→ SUPPLIED MATERIAL
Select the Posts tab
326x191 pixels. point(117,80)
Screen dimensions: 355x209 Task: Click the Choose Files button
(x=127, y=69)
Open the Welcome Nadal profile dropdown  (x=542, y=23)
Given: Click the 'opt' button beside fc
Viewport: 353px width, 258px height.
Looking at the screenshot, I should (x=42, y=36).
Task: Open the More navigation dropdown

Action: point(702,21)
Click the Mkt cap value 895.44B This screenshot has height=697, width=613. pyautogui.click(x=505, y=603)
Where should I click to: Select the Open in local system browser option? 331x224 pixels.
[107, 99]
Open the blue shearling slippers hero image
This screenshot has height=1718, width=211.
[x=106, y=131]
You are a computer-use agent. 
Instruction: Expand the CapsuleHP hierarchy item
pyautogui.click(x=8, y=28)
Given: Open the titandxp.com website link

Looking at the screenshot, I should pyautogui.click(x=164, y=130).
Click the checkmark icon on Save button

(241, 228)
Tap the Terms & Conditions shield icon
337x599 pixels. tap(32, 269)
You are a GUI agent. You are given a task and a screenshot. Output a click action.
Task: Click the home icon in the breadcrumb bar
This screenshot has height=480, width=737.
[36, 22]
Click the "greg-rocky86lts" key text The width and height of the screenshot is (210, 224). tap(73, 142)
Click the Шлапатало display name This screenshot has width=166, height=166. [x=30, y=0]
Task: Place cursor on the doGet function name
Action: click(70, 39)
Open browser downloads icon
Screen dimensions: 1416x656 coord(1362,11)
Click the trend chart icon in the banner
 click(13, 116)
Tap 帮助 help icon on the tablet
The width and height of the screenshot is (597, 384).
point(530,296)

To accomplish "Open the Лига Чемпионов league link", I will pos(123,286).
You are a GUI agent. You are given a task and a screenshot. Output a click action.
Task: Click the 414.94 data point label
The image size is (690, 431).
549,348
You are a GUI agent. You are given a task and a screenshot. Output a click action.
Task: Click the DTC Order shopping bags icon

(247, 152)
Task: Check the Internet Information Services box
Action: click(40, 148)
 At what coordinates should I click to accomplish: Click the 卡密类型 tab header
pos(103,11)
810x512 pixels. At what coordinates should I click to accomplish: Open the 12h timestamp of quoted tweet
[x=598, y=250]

→ EXERCISE PROMPT
Everything from the first line of the data through the line containing "Given: Click the 'opt' button beside fc" should be echoed exactly. Add nothing.

→ PROBLEM SOLUTION
Select the Posts tab
326x191 pixels. point(117,80)
Screen dimensions: 355x209 Task: Click the Choose Files button
(x=127, y=69)
Open the Welcome Nadal profile dropdown  (x=542, y=23)
Given: Click the 'opt' button beside fc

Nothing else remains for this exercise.